Some kind of presidential debate is happening. It seems unbelievable that half of the country would even consider Joe Biden; his stuff looks good on the surface but does not work. Then again, almost no one is thinking of what is real. They are thinking of how things look: symbol, peer pressure, signal, and rationalization.
A sensible person would sigh and realize that the nature of democracy involves promises made from podiums that are then translated through a vast bureaucracy into what is left. This apportions funds. All involves optics alone; if things look good, elections will be won and therefore, government jobs will be safe from top to bottom.
No system has been created with greater inertia than Late Stage Democracy.
Worse yet is that the voters still have not figured out that they have the power to influence this process. They look at what is on offer, dislike most of it, and pick whatever seems to give something to them right now. It may make them feel superior to others. It may give them money. It may give them false hope.
In any case, the vote wins every time, and since there is no unity toward any kind of vision for what the future should be, elections are fought over “issues” instead of, as they should be, a single issue: what should the future look like.
Even more disturbing, groups of people reflect not a single consciousness but individual demands amplified by the group. Individuals are good at details, like avoiding other cars on the road or picking the best price of bananas.
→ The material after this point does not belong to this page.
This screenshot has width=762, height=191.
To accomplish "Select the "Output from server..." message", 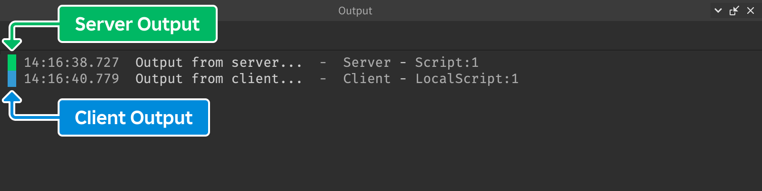I will (219, 63).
When facing a need to unite details into a coherent vision, you get as many opinions as you have voters.
This process comes from two things. First, people vote based on optics, including their personal optics. Their political opinions reflect what they think makes them look good to their social group and coworkers. They may use them to attract mates. They are completely unserious and incompetent at what the express.
Second, voters treat government like a concierge. In their view, they pay it money, so it should do things for them personally. They want it to make problems go away. They want it to protect them from themselves. And they want the perception of personal attention from an impersonal, process-laden bureaucracy.
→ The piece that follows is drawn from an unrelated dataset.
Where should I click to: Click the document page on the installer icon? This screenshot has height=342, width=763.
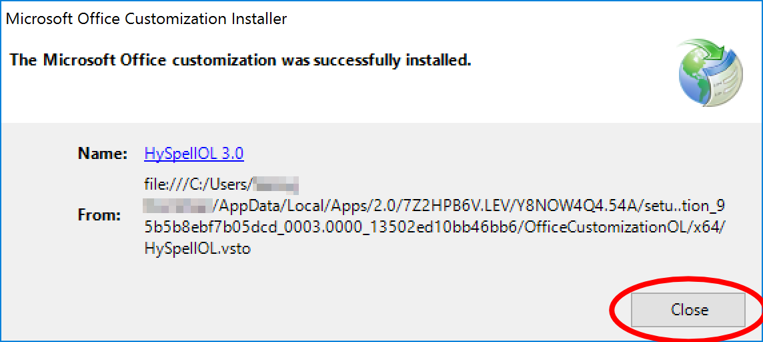click(727, 83)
In the minds of the voters, government is a type of butler. It answers to their every demand. However, it does not have a plan of its own except to serve. They forget that everyone in government wants a concierge, too, and they want it to pay them a fat salary to do nothing that involves the risk of getting fired.
When we look critically at democracy, we see the blind leading the blind, but the blind leaders know that this is a game of image and deception, while the voters simply deceive themselves with the greed of individuals amplified by a group.
Until we identify democracy for what it really is, we have no choice. In the case of this election, we are voting against an agenda that clearly destroys us, but only half of us have gotten something like that message, and the rest are just gesturing, signaling, symbolizing, and rationalizing what makes them look good for a few moments at the pub.